Nice block by bosh. Still being out rebounded 34-19 i belive


----------



## Turkish Delight (Mar 17, 2004)

Bosh gets to the line again. 
Raptors down 83-66.


----------



## madman (Oct 20, 2003)

:laugh:

Donyell seems like a pretty cool guy


----------



## Turkish Delight (Mar 17, 2004)

Tyson Chandler with a nice block, but that should definately had been a tech.


----------



## madman (Oct 20, 2003)

Great move by Bosh on the turn around jumper


----------



## madman (Oct 20, 2003)

Eric Williams makes a shot at the buzzer. It was good to see Yell just talking, hopefully he has a good career wherever he goes


----------



## madman (Oct 20, 2003)

So what happened it the 3rd? seriously I have no idea what was going on i was listening to Yell


----------



## Turkish Delight (Mar 17, 2004)

Chandler has really killed us in this game with his length and hops.


----------



## madman (Oct 20, 2003)

Great D by MO, more proff that he is one of the best perimiter defenders in the league


----------



## Crossword (Jun 7, 2002)

Donyell did a good job commentating IMO. He has a bright future in that field.


----------



## Crossword (Jun 7, 2002)

Palacio hits a tough, long shot. 90-81 Bulls.


----------



## Crossword (Jun 7, 2002)

And Griffin takes those points right back with a long J of his own.


----------



## madman (Oct 20, 2003)

very even scoring for our starters. unfortuantly we have been able to put a big enough run


----------



## vi3t_boi11 (Aug 14, 2004)

How many shots has Bosh taken this half?


----------



## Crossword (Jun 7, 2002)

Jalen hits the tough shot inside, but the Raptors foul Hinrich on the other end, he'll go to the line for two.
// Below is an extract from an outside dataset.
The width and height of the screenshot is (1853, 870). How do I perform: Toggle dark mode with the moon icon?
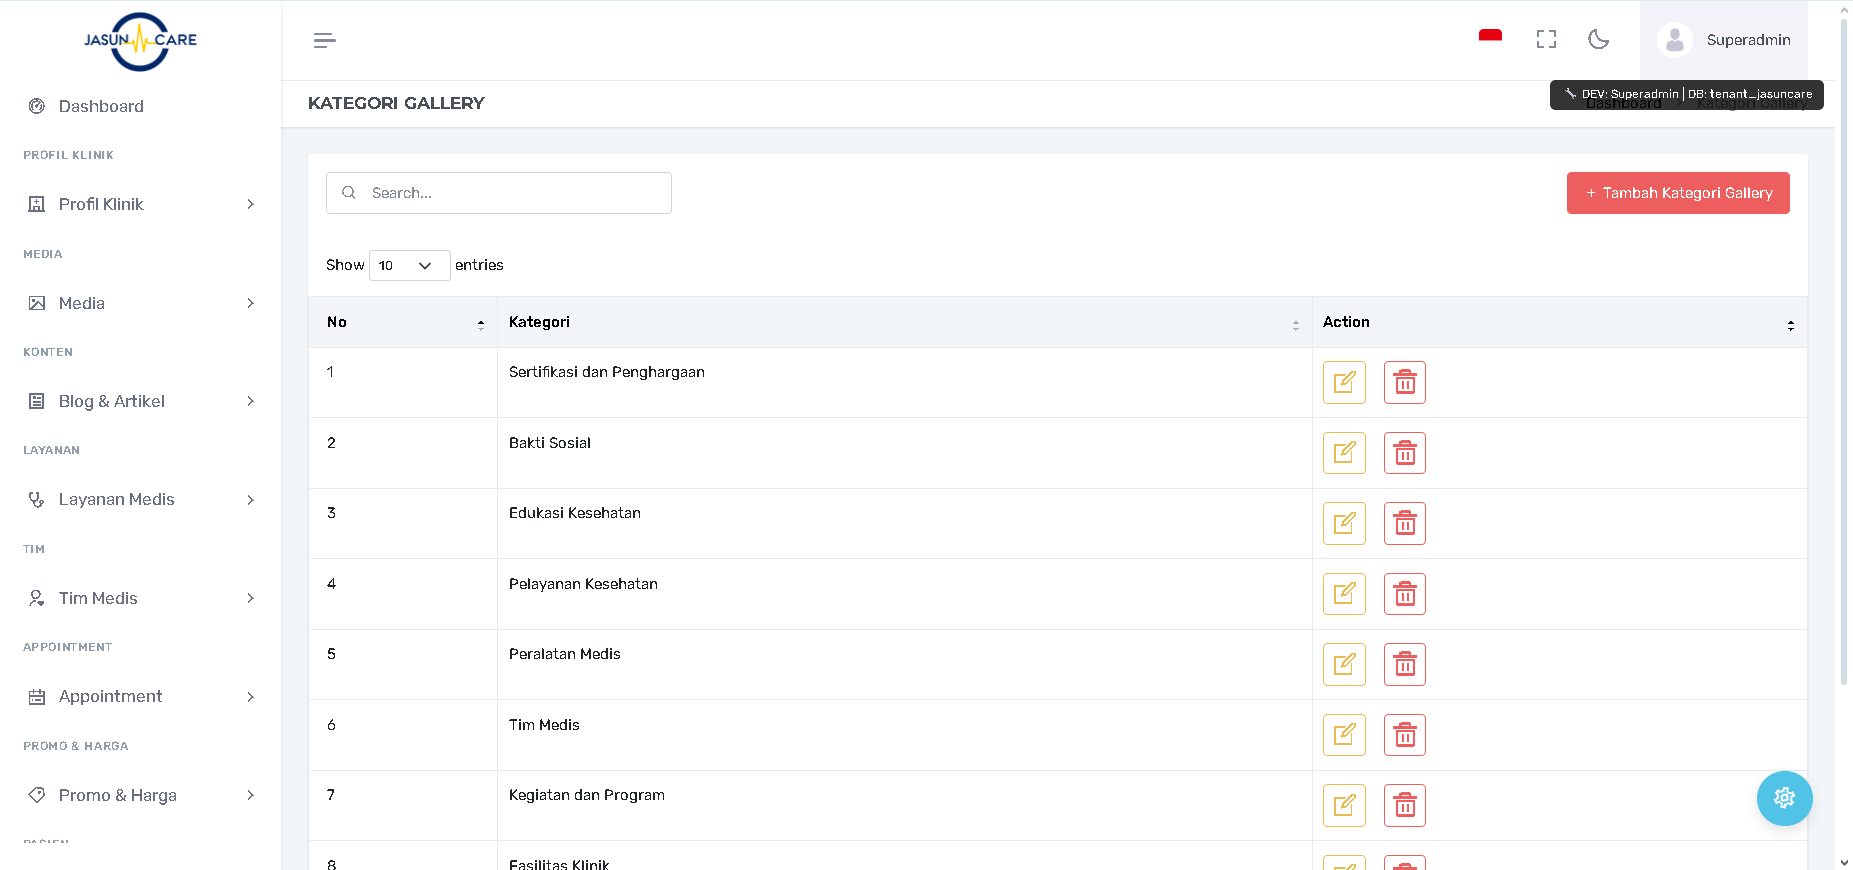pos(1598,39)
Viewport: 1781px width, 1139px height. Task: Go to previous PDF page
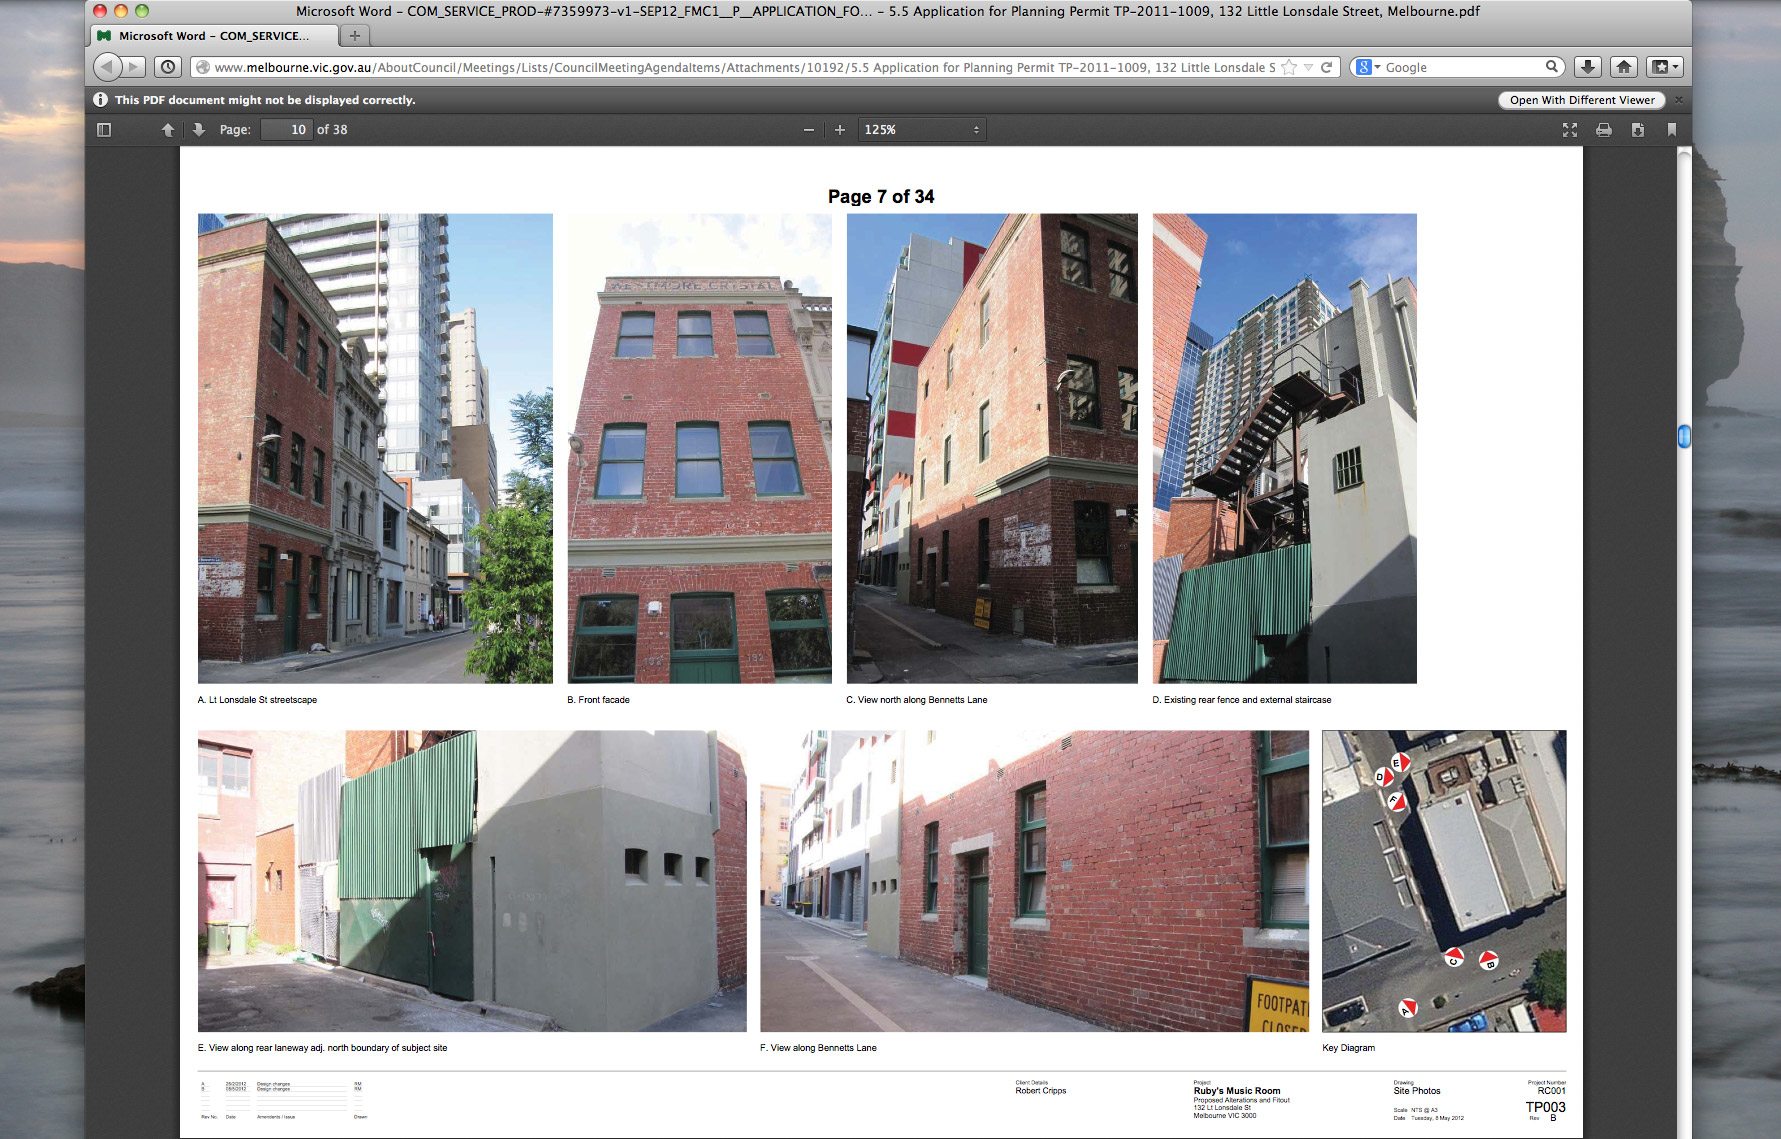point(168,130)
It's too late to be trading baskets right now. If the Raptors really want to win the game they have to step up their defensive intensity.[/broken record]


----------



## Crossword (Jun 7, 2002)

OT: is it just me or is everyone's BBB slow to load?


----------



## madman (Oct 20, 2003)

Chandler has more Offensive rebounds then our team


----------



## Crossword (Jun 7, 2002)

Watching these Chandler highlights, I think it's very safe to say that we'd have a different outcome right now had he not been available for this game. His intensity and energy on the offensive glass has been absolutely key for the Bulls all night long.


----------



## Crossword (Jun 7, 2002)

Rafer looked very good in the first half, but he looks out of it now. Anyone else agree?


----------



## Turkish Delight (Mar 17, 2004)

Raptors hanging in there, down by 9 now.

Come on guys, we need more people involved in these game threads.
Everyone who participates gets rep points from me.
Guests don't be afraid to get in on the action as well.
Click here  to sign up.


----------



## Crossword (Jun 7, 2002)

Jalen can't hit a shot right now.


----------



## Crossword (Jun 7, 2002)

You know what, I won't lie - I'm not feeling too down about this.

I have 10,000 uCash riding on the Bulls!


----------



## Crossword (Jun 7, 2002)

On top of that, if these teams just trade baskets 5 more times, I'll also win the prediction thingy!


----------



## madman (Oct 20, 2003)

That was a travell by bosh, however he was mugged


----------



## Crossword (Jun 7, 2002)

Timeout, about 6 minutes left, and the Bulls are leading this one 97-85. The game is hardly over, but the Bulls have been in the driver's seat all game long and I simply don't see the Raptors coming back.


----------



## Turkish Delight (Mar 17, 2004)

Budweiser_Boy said:


> Rafer looked very good in the first half, but he looks out of it now. Anyone else agree?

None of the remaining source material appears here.